Over the years I've fed myself pretty well. For this I pat myself on the back. My secret is a slowly evolving repertoire of dishes that (1) make enough to feed four or five or six, (2) keep well, and (3) don't get boring if you have to eat them four or five or six days in a week. These I vary with quick-and-easys, such as baked potato with cheese and salsa, grilled cheese sandwiches (if made with good bread, good cheese, and good mustard, I'd take one of these over a gourmet meal with all the trimmings), and Amy's addictive potpies and enchiladas.
Tonight I dined on a cool-weather staple: a stove-top sort of casserole made of onions, lots of garlic, hamburger, green peppers, frozen corn, tomato purée, and egg noodles. A bowl zapped in the microwave and doused with tamari makes a fine, visually attractive supper. However, it occurred to me that I would have to know someone really, really well before I invited her in for the hamburger noodle thing. I often say I don't cook, but that isn't true. I cook -- I just don't regard cooking as performance, which is to say I don't cook for an audience. (Hence the caveat at the beginning: Rhodry lives with me, but I don't cook for him; I just measure out the kibble, chop his two glucosamine pills into three pieces each, hide them in the kibble, douse it all with canola oil, and put the dish in front of him.) The idea of cooking day in, day out for cranky children and a blasé husband is my idea of hell. If I were obliged to give dinner parties, they would all be potluck.

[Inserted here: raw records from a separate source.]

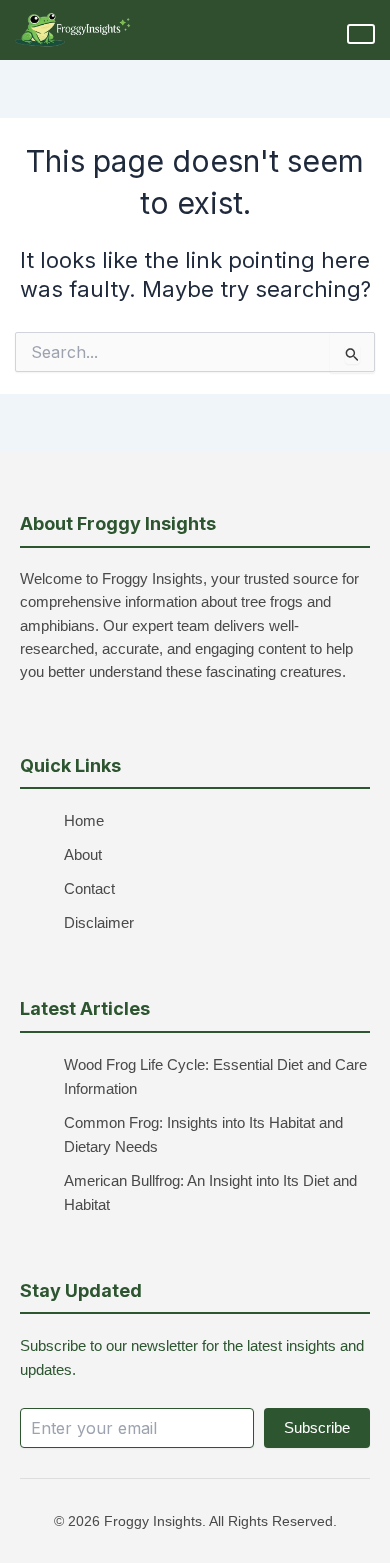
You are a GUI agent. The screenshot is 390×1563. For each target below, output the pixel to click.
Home (84, 821)
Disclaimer (99, 923)
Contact (89, 889)
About (83, 855)
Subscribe (317, 1428)
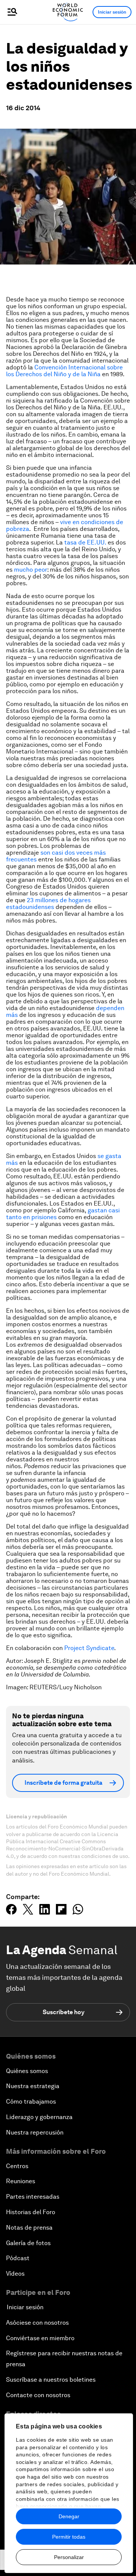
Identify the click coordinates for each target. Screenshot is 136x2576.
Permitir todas (68, 2537)
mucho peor (30, 569)
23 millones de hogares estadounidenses (48, 903)
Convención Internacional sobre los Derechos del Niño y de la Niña (64, 371)
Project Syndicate (89, 1648)
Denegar (69, 2516)
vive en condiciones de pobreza (64, 525)
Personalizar (69, 2557)
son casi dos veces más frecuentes (56, 856)
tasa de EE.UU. (85, 542)
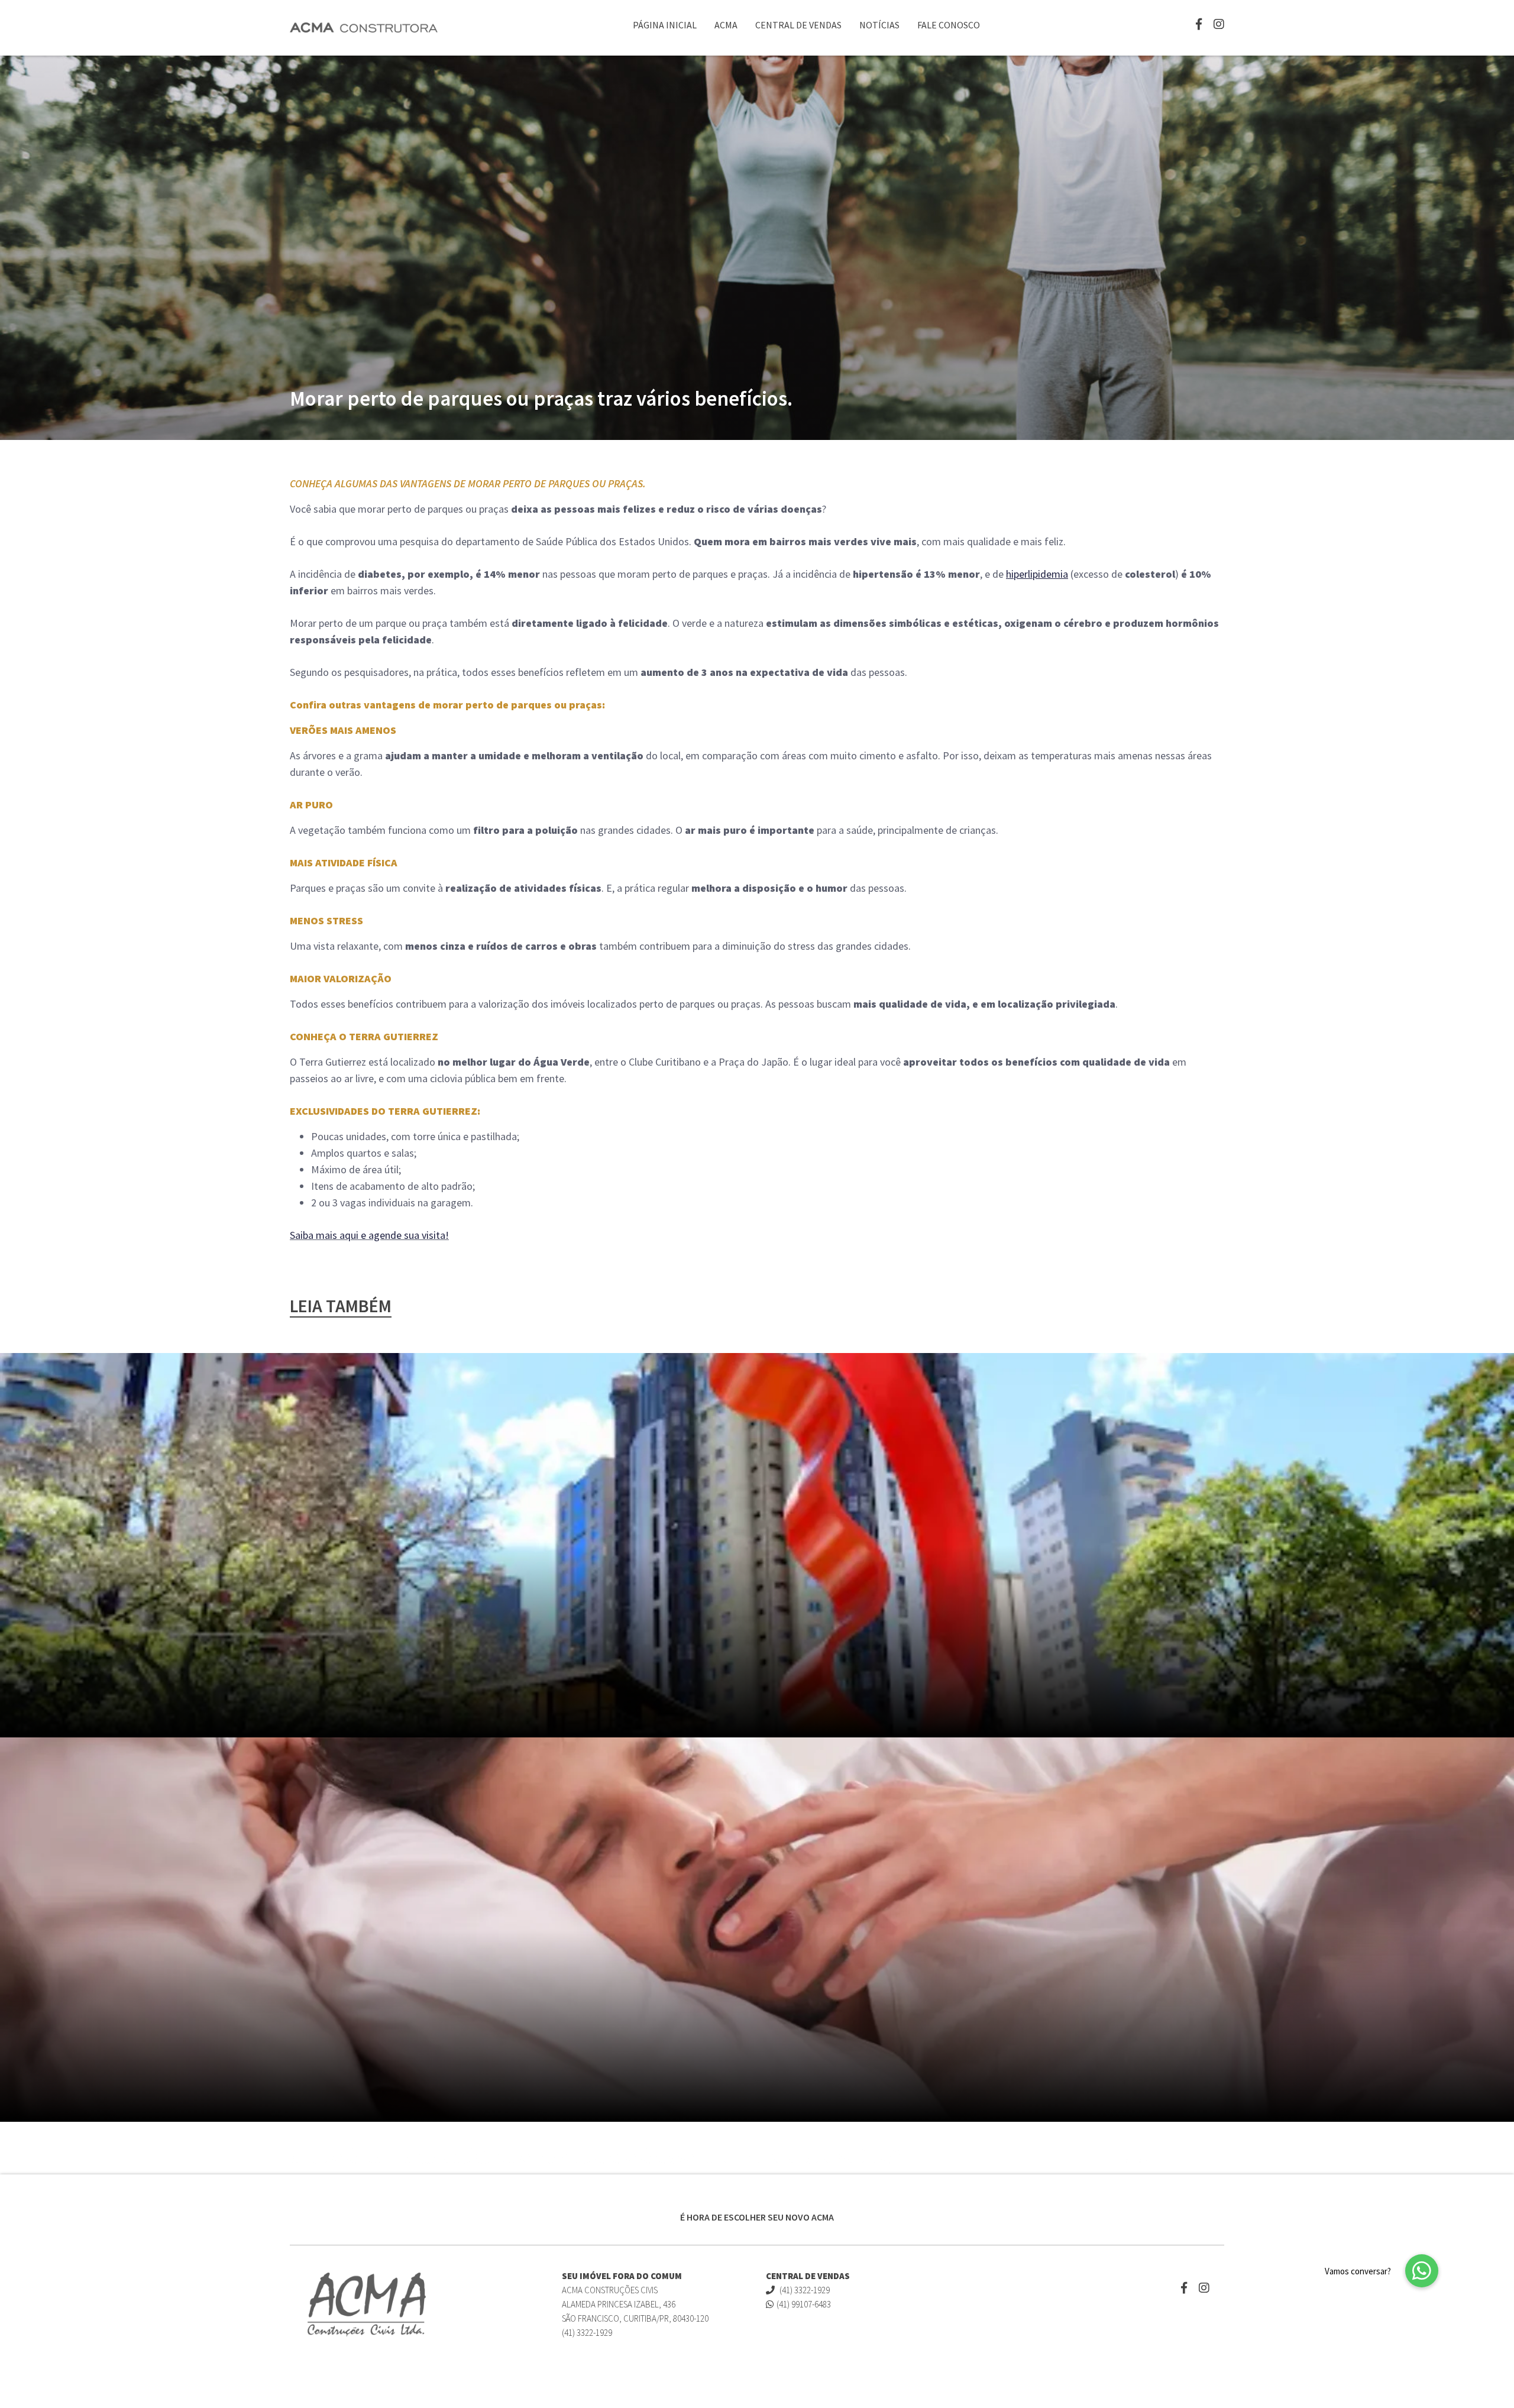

My only culinary performance piece is bread. I love making bread. I taught myself to bake bread when I moved home from England at the end of 1975; after more than a year of buying all my bread from local bakeries, I could hardly look at the sliced, shrink-wrapped American stuff. My breads regularly won blue ribbons at the annual agricultural fair until four years ago I moved into an apartment without a kitchen. It's got most of the necessary ingredients of a kitchen; what it lacks is a proper oven. I haven't baked bread since I moved into this place. Over these four years I've been working toward taking another show on the road -- primarily my first novel, The Mud of the Place, but also, secondarily, my life. No question in my mind, the breadlessness is temporary. When Mud is well launched, I will invent a bread in its honor.